Prompt →
Please copy the passage on early-season pitching velocity trends word for word, in full.

Text section →
⁂
Velocity Trends Through May

We are a little more than two months into the season, and that means it’s time to check on early season velocity trends. As I’ve mentioned before, declines in velocity are a less reliable signal in April and May than in June and July, but nevertheless large declines can still be a solid predictor that a pitcher’s velocity has in fact truly declined and will remain lower at season’s end. Almost 40% of pitchers that experience a decline in April — and almost 50% in May — will finish the season down at least 1 mph. And while the signal gets much stronger in July, 40% is still a pretty sizable number.

So let’s take a quick look at the major decliners from April and May.
⁂
Data extract →
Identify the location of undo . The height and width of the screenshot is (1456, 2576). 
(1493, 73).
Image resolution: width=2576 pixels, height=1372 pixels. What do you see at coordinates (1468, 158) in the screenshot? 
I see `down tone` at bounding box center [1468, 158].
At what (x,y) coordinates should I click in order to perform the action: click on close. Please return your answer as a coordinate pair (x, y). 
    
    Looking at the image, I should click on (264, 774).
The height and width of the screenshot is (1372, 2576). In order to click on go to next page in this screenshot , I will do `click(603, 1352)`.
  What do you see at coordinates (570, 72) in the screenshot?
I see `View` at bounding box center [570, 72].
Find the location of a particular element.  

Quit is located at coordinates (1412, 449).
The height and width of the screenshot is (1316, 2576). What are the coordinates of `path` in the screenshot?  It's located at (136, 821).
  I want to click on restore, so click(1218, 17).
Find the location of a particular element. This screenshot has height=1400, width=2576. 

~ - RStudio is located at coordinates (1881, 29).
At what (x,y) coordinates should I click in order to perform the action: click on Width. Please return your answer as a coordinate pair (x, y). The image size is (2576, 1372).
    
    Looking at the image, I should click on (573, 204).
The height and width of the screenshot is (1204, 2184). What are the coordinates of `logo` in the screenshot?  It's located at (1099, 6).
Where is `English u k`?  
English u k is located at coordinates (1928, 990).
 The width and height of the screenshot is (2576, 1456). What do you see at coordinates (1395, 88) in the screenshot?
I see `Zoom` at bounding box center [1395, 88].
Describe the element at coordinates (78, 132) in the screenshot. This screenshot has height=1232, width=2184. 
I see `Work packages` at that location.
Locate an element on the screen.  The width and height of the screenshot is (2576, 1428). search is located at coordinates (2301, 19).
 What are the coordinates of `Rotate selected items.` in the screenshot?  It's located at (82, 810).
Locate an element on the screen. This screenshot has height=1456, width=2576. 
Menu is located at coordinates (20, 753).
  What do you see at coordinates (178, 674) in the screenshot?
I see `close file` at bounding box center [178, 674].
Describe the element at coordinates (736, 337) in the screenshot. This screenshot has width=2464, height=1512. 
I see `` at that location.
⁂
Finished exercise →
Velocity Trends Through May

We are a little more than two months into the season, and that means it’s time to check on early season velocity trends. As I’ve mentioned before, declines in velocity are a less reliable signal in April and May than in June and July, but nevertheless large declines can still be a solid predictor that a pitcher’s velocity has in fact truly declined and will remain lower at season’s end. Almost 40% of pitchers that experience a decline in April — and almost 50% in May — will finish the season down at least 1 mph. And while the signal gets much stronger in July, 40% is still a pretty sizable number.

So let’s take a quick look at the major decliners from April and May.